INFLUENCE OF CIGARETTE-SMOKE ON ANTIPYRINE METABOLITE FORMATION IN RATS

Abstract

The effect of cigarette smoke in rats on antipyrine (AP) disposition in blood and AP metabolites in urine were studied and compared to results obtained after pretreatment with tar, 3-methylcholanthrene (3-MC) and phenobarbital (PB). In vitro hepatic monooxygenase activities were also examined in smoke-exposed and tar-pretreated rats and compared to saline-pretreated or controls. The smoke-exposed and tar-pretreated rats showed a significant (P < 0.05) increase in AP clearance as comapred to controls. The increases in AP clearance of PB and 3-MC groups were more remarkable (P < 0.01), being > 3- and 8-fold greater than the control group, respectively.

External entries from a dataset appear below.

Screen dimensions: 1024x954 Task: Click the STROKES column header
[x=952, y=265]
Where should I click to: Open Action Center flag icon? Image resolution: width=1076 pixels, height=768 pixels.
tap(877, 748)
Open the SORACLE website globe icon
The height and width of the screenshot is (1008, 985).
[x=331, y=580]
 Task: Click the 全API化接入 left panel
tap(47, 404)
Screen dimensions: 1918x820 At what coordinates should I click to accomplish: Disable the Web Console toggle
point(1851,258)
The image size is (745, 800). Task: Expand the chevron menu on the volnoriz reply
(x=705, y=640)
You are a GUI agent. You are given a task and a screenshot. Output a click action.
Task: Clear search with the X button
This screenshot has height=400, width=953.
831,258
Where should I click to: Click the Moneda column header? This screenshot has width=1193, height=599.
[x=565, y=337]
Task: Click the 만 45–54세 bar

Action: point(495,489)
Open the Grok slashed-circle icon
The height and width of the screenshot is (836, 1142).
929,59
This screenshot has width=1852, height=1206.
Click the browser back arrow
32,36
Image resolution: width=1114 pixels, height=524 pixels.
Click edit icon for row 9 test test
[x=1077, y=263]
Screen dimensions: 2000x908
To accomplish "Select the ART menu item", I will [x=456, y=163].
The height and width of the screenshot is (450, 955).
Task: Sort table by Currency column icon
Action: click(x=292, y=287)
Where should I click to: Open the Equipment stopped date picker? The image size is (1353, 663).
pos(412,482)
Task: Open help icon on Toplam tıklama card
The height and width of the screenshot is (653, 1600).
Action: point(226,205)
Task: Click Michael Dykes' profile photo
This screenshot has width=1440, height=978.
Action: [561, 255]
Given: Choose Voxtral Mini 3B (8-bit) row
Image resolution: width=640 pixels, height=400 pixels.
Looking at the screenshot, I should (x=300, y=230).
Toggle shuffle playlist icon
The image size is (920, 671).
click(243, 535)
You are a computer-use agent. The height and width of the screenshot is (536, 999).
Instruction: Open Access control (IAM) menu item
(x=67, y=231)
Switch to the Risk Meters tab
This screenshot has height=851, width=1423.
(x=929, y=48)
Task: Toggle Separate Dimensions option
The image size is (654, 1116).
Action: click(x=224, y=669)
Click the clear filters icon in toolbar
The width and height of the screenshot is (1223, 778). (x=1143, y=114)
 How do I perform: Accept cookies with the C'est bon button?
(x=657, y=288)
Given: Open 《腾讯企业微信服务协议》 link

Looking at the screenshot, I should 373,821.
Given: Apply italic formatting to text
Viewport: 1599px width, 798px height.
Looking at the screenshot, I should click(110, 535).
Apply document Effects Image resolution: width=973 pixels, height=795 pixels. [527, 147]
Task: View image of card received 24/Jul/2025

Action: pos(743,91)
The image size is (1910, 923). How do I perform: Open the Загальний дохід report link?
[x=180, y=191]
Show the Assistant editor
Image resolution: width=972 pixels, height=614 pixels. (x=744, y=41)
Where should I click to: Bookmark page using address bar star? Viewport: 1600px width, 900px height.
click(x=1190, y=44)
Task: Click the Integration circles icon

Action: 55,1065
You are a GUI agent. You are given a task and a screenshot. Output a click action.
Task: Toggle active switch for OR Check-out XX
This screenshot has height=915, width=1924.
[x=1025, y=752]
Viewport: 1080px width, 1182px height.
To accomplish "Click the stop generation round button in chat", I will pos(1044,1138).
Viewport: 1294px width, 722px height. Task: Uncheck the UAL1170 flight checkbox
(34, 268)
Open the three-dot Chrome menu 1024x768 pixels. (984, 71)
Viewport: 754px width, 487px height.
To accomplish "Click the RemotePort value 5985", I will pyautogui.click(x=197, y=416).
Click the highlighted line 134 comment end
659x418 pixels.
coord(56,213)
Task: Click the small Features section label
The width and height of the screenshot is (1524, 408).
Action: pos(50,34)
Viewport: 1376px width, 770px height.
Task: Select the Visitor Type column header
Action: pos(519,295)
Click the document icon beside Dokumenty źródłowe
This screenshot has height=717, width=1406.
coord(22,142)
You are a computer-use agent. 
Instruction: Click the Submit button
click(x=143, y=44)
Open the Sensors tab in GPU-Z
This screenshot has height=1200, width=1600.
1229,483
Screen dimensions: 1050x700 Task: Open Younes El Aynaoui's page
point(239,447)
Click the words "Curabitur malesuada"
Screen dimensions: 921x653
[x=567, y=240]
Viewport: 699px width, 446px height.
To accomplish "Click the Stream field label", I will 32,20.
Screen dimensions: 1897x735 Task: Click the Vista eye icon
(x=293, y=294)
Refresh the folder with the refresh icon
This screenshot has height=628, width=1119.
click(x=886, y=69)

The urinary amount of 4-hydroxyantipyrine (40HA) was significantly (P < 0.05) greater and that of norantipyrine (NORA) and AP less (P < 0.05) in the smoke-exposed rats than in the controls. This trend was not observed in the tar-pretreated rats. In the 3-MC-treated rats a significant (P < 0.05) increase in the urinary amount of 40HA was found, while that of 3HMA was significantly (P < 0.01) diminished without a change in AP or NORA in the urine. In the PB-pretreated rats the trend was similar to the 3-MC group except that the amount of unchanged AP was significantly (P < 0.05) decreased. In the study of in vitro hepatic monooxygenase activities 7-ethoxycoumarin O-deethylase was significantly (P < 0.01) increased in the smoke-exposed rats but not in the tar-treated rats. There was no significant increase in the content of cytochrome P-450 or aminopyrine N-demethylase in the 2 groups. The metabolic pathways of AP, a multimetabolized drug, probably was affected differently with different experimental inducers and smoke and tar acted differently on the hepatic monooxygenase system resulting in the different profiles of AP metabolites in rate urine.